According to the Ukrainian Book Institute, the number of adults who read books daily doubled during the war to 16%.
"Maybe it's just the war, or the stress, and a person just hides under the covers, opens a book and travels to other worlds to escape it all. Or they don't travel to other worlds, but delve deeper to understand why this happened in our lifetime. And books actually provide a lot of answers that you can feel, understand and help you feel better," Erinchak explained.
Music as consolation
A few songs before the end of an anniversary concert this fall by one of the most famous Ukrainian bands, Okean Elzy, an airstrike was announced in Kiev.
Some of the audience went into the subway to seek shelter, accompanied by the band. There, on the subway steps, the performance continued with a loudspeaker instead of a professional sound system and only guitars - hundreds of voices sang along to every hit.
"Okean Elzy's 30th anniversary concerts reflect our history. We've been together for 30 years: at big concerts and in bunkers, in stadiums and in trenches... But it's not about the place, it's about our community," the band later posted on their Instagram account.

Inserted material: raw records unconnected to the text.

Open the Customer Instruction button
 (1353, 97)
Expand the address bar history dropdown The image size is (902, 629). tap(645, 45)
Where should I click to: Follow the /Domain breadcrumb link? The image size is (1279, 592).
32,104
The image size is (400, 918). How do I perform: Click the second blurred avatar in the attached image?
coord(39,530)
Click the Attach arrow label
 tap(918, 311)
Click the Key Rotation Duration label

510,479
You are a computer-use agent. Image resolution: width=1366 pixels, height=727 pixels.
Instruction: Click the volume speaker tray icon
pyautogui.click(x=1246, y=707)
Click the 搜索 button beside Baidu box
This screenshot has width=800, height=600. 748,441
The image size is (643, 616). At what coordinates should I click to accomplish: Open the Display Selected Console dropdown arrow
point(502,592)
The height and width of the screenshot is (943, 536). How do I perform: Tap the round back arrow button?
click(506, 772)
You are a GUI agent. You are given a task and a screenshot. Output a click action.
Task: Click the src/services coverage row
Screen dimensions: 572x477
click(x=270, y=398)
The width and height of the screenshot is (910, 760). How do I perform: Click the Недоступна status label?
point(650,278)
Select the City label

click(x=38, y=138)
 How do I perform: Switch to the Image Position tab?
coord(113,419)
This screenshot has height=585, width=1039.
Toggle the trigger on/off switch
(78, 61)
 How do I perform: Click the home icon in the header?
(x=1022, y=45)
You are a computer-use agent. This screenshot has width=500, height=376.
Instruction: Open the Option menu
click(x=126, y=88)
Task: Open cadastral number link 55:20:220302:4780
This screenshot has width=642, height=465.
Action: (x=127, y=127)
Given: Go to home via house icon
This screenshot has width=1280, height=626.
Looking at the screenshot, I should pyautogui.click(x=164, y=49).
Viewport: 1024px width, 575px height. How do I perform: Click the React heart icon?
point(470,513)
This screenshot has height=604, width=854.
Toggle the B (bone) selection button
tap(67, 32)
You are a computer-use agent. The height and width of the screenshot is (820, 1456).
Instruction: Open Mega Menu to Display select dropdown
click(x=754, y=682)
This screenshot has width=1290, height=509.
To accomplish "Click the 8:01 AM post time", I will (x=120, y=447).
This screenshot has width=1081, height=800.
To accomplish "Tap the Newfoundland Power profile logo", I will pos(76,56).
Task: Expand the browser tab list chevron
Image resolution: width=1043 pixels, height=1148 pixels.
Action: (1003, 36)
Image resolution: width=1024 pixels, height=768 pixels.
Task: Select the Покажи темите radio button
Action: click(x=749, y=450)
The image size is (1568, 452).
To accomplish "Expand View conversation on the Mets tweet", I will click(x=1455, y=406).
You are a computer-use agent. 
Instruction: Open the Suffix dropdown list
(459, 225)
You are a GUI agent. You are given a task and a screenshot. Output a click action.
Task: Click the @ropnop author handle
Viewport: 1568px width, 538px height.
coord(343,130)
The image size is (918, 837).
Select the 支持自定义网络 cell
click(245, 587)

In the nearly three years since the all-out invasion, Okean Elzy's frontman Svyatoslav Vakarchuk has performed over 300 concerts for the military, often on the front lines. In some videos posted on the band's social media, the sounds of artillery can be heard as Vakarchuk sings to the soldiers. Okean Elzy has already donated nearly 280 million UAH (6.7 million USD) to the Armed Forces of Ukraine, according to a spokesman for the band.
Culture and resistance
The Ivan Franko Drama Theater also regularly organizes charity performances and has already raised over $1.2 million for the armed forces. It also offers its stages space for troops who have lost their theaters due to the Russian occupation or who are no longer able to perform in their theaters due to unfavorable security conditions.
The vibrant cultural life in the cities behind the front stands in stark contrast Situation in the frontline areas Ukraine, where Russia continues to make territorial gains.
Yegor Firsov, a sergeant major who has been fighting the Russians since 2022, is generally positive about an active cultural life, even if some on the front lines are fighting “in real hell.”
“When it comes to women and children, I and my comrades support the commitment,” he said. “Because people distract themselves from their stress, and in such difficult times they want to experience something real, and bookstores and theaters represent the real, the life.”
And on the rare days when Firsov manages to get from the front to Kiev, he also attends concerts.
“Culture is a part of our lives, it is about both war and leisure, because even we, soldiers, need spiritual healing, need to distract ourselves in order to remain resilient.”